Their benchmark is a simpler strategy that uses only past 12-month return for trend signals and inverse volatility weighting with annual volatility target 40% for each asset. Their asset universe consists of 66 futures/forwards. They roll futures to next nearest contracts on the first day of the expiration month. They calculate returns to currency forwards using spot exchange rates adjusted for carry.

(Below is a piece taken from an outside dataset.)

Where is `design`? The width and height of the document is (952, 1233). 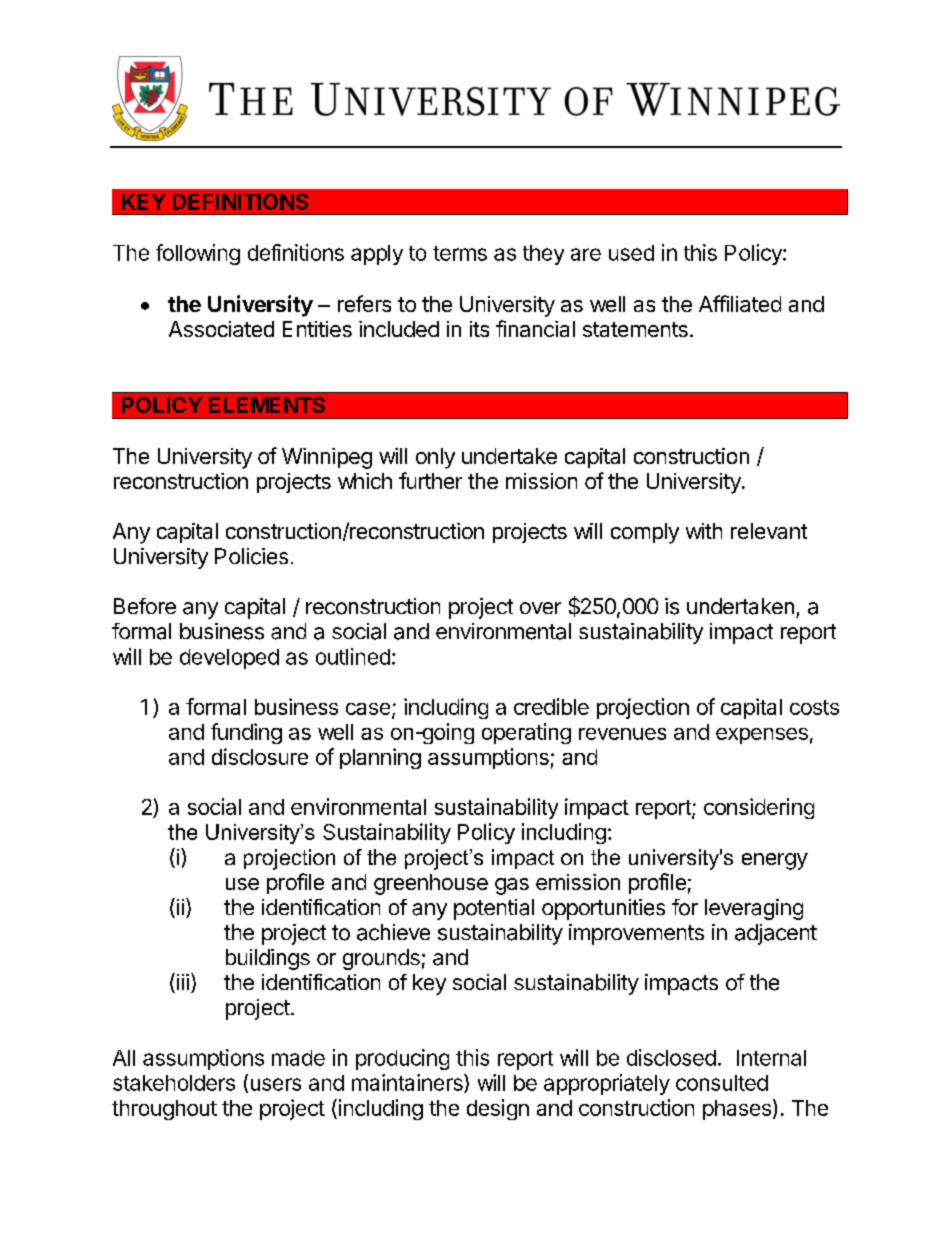 design is located at coordinates (498, 1109).
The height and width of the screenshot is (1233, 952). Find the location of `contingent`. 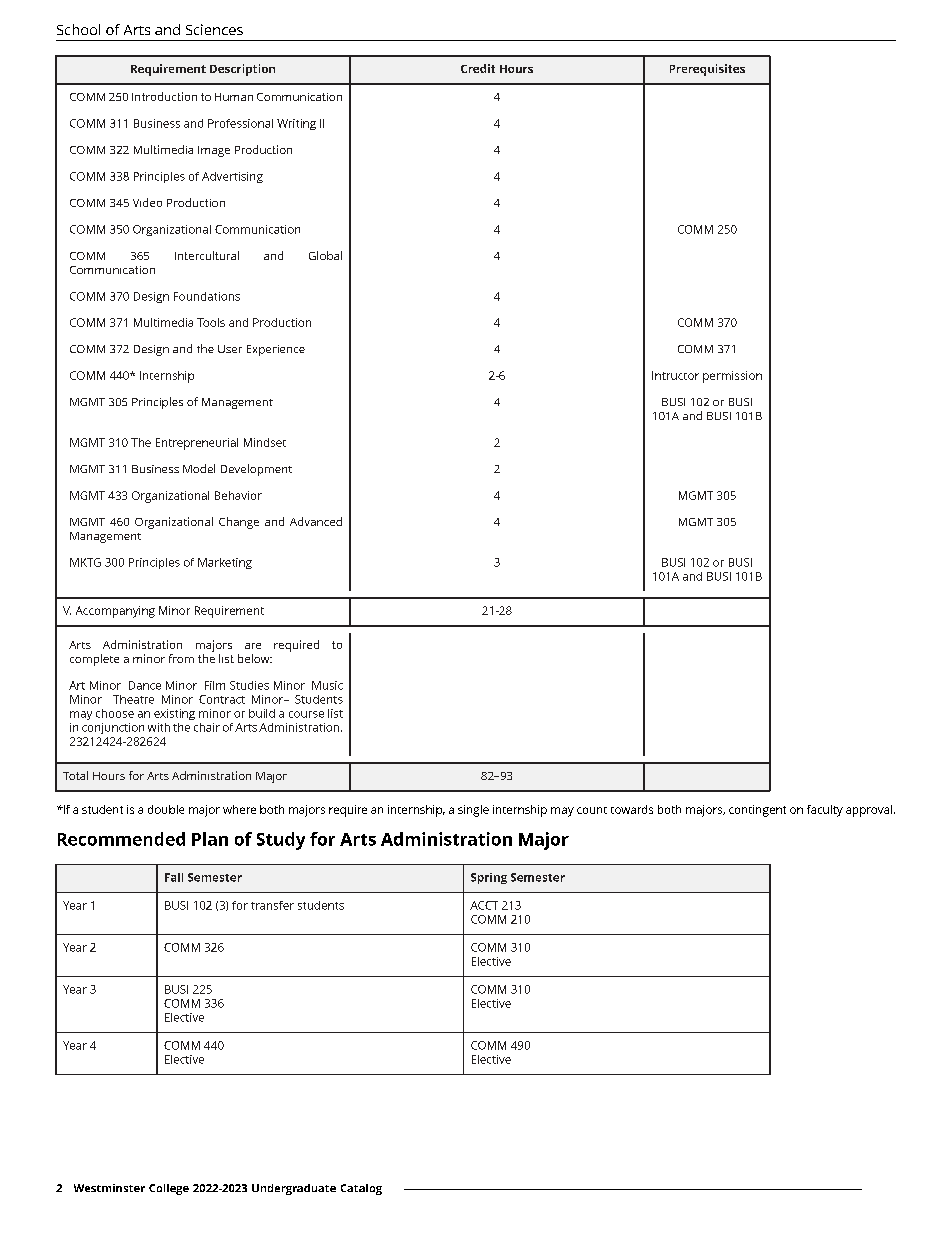

contingent is located at coordinates (757, 811).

Using daily prices for 23 commodity futures, 13 equity index futures, 11 government bond futures and 19 developed and emerging markets currency forwards as available during August 1959 through December 2017, they find that:

  • Compared to the simple rule, the complex trend determination rules (see the table below), c:
    • Generate slightly higher net average annual excess return and net annual Sharpe ratio.
    • Generate modestly higher net annual Sortino ratio.
    • Suffer modestly shallower maximum drawdown.
    • Specify moderately lower leverage.
    • Drive substantially to slightly higher portfolio turnover (and is thus more sensitive to level of trading frictions).
    • Hold substantially fewer positions.
  • Compared to inverse volatility, risk parity weighting (again, see the table below):
    • Generates materially higher net average annual excess return and Sharpe ratio.
    • Generates materially higher Sortino ratio.
    • Suffers modestly to slightly shallower maximum drawdown.
    • Requires higher leverage.
    • Drives much higher turnover (and is thus much more sensitive to level of trading frictions).
  • Results are qualitatively similar for 150 and 100 values of n, and for different half-lives in covariance calculations.

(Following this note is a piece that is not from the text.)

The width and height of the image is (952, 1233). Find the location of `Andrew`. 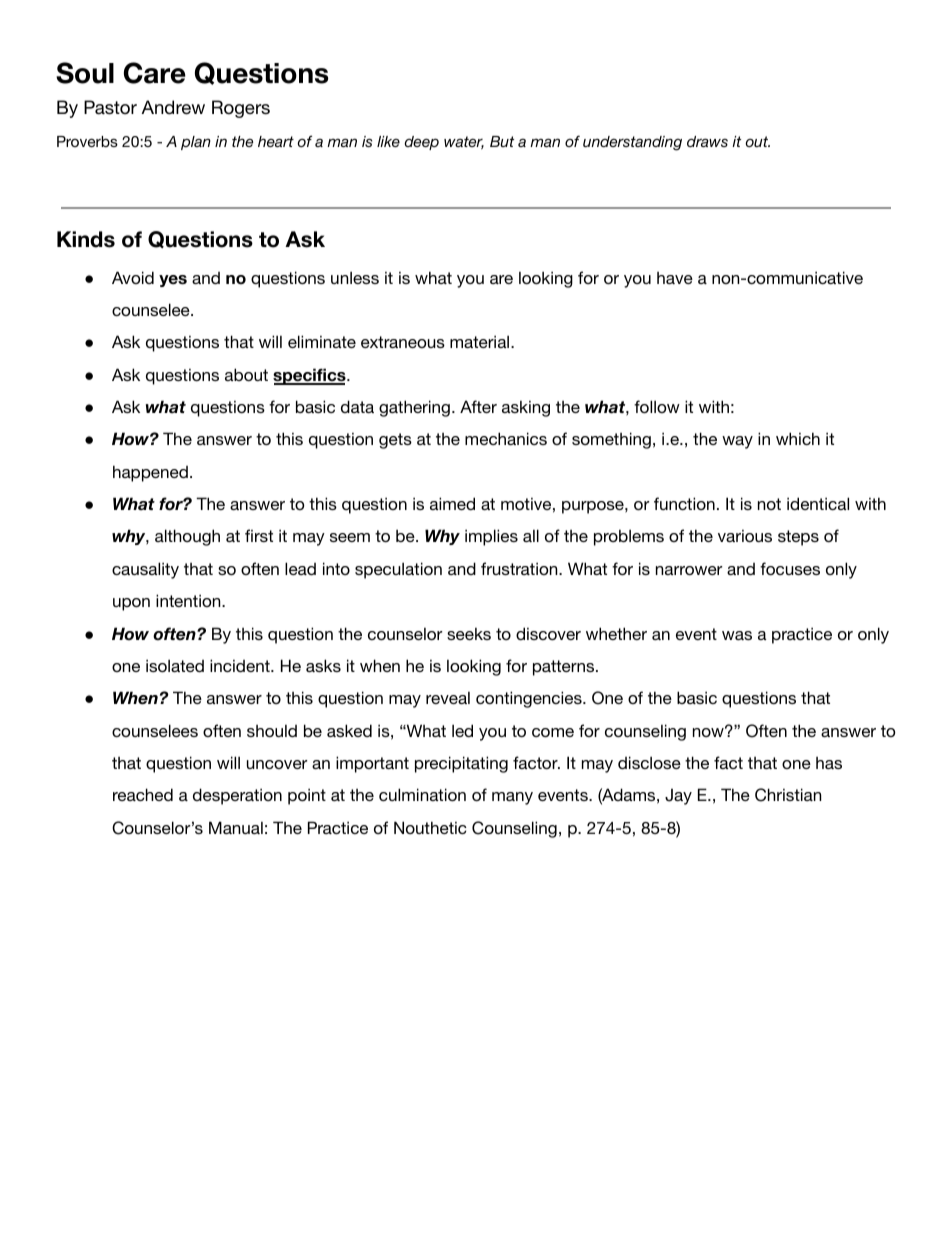

Andrew is located at coordinates (173, 107).
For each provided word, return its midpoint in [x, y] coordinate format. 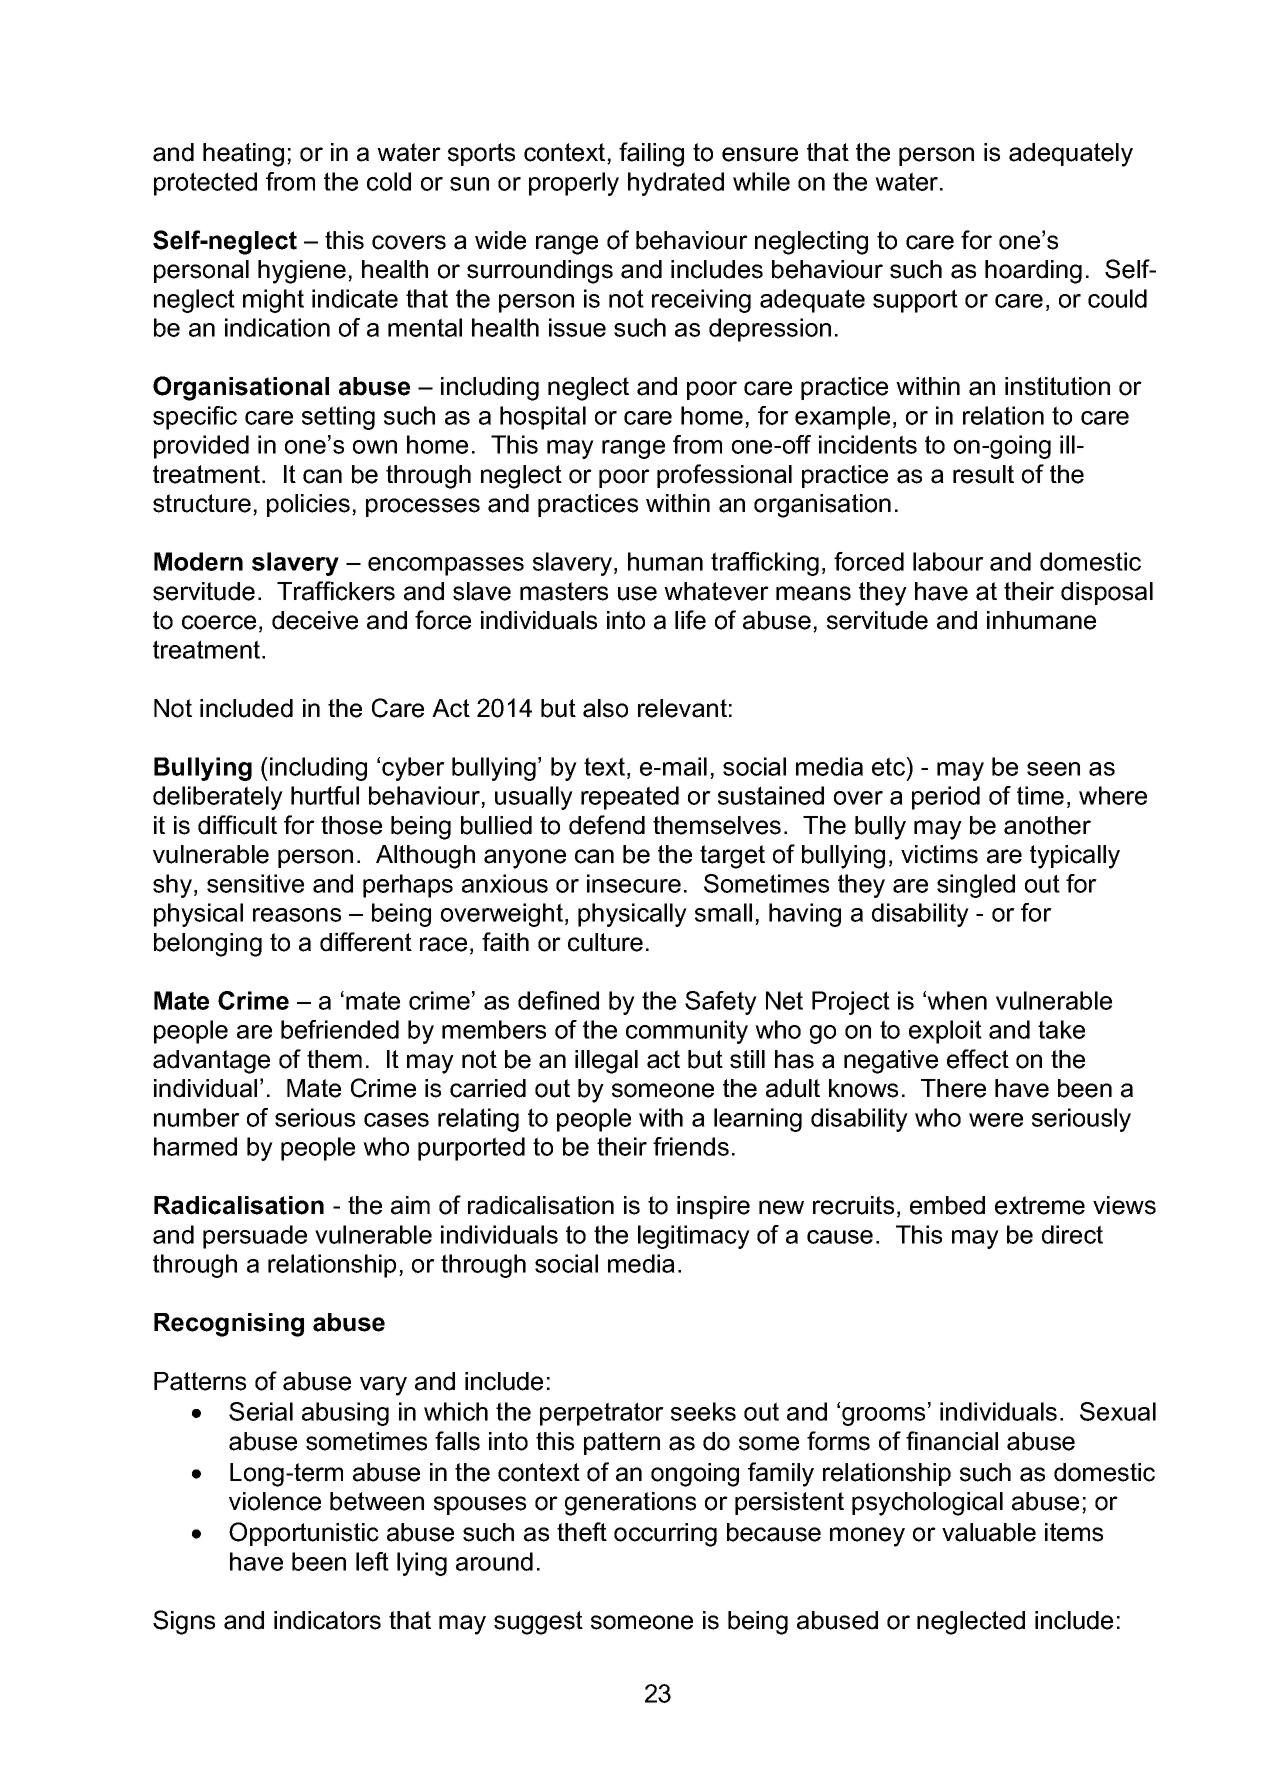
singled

The following table, extracted from the paper, summarizes net performance statistics and characteristics of four strategies applied to the assets specified above during 1961-2017:

  1. Simple trend following based on sign of 12-month past return, with equal volatility weighting.
  2. Complex trend following based on sign of 12-month past return plus recent price channel signal, with equal volatility weighting.
  3. Simple trend following based on sign of 12-month past return, with risk parity weighting.
  4. Complex trend following based on sign of 12-month past return plus recent price channel signal, with risk parity weighting.

For equal volatility portfolios, each asset has 40% annual volatility target. For risk parity portfolios, annual portfolio volatility target is 10%. Finally, for comparison, results for all portfolios are retrospectively adjusted to 10% annual volatility. To ensure availability of required information, there is a lag of one trading day between signal and execution.

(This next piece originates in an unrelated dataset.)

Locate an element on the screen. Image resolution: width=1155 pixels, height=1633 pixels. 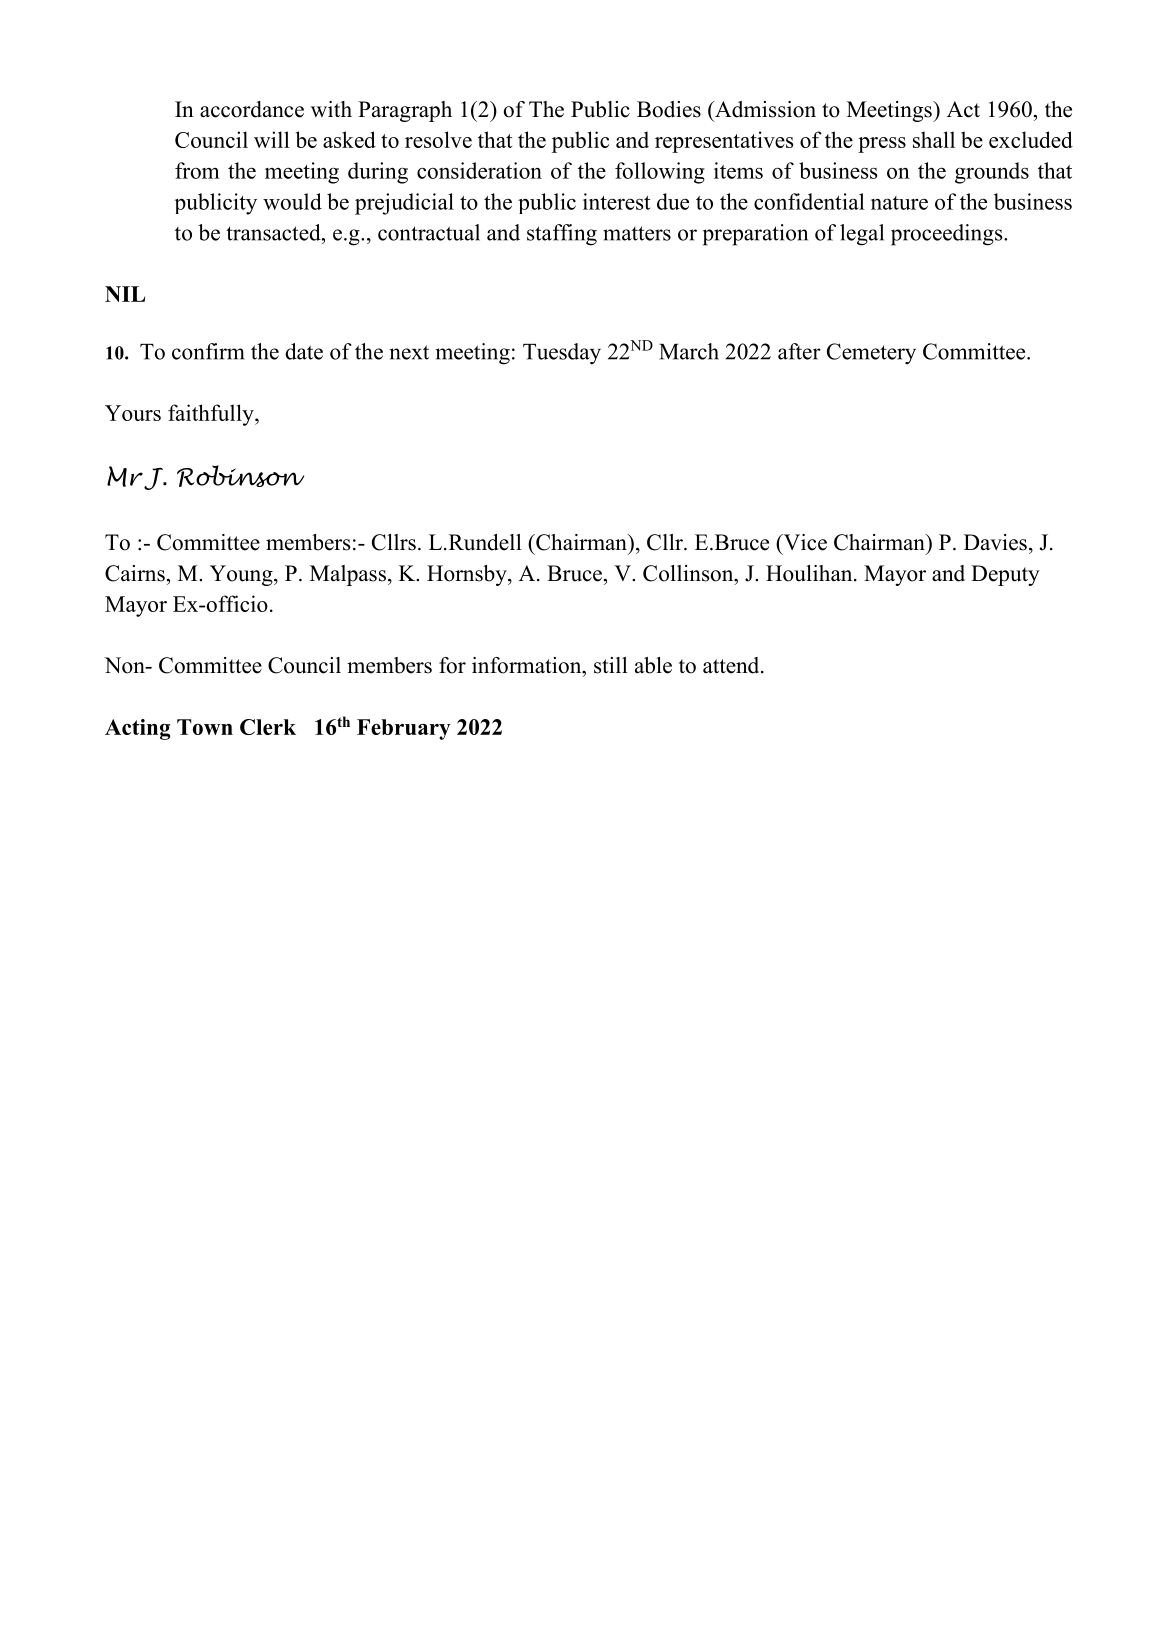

Findings suggest that complex trend rules with risk parity weighting perform best, but drive high turnover, so findings are sensitive to assumed level of trading frictions.

In summary, evidence suggests that investors can improve the performance of a simple trend following strategy by filtering trend signals with a breakout rule and using risk parity to assign asset weights.

Cautions regarding findings include:

  • As demonstrated, complex trend following rules and (especially) risk parity weighting increase strategy turnover and thereby trading frictions. The level of trading frictions assumed in the study may be low for some investors, and it is very difficult to model frictions over a 57-year history. A higher level of frictions could reverse findings.
  • Testing multiple strategies on the same data introduces data snooping bias, such that the best-performing strategy overstates expectations. Further snooping bias may derive from experimental selection of added strategy features (breakout rule and risk parity weighting) and experimental assignment of parameter values (return lookback interval, value of n and half-life used in covariance calculations).
  • Calculating risk parity weights as specified is beyond the reach of most investors, who would bear fees for delegating to a fund manager.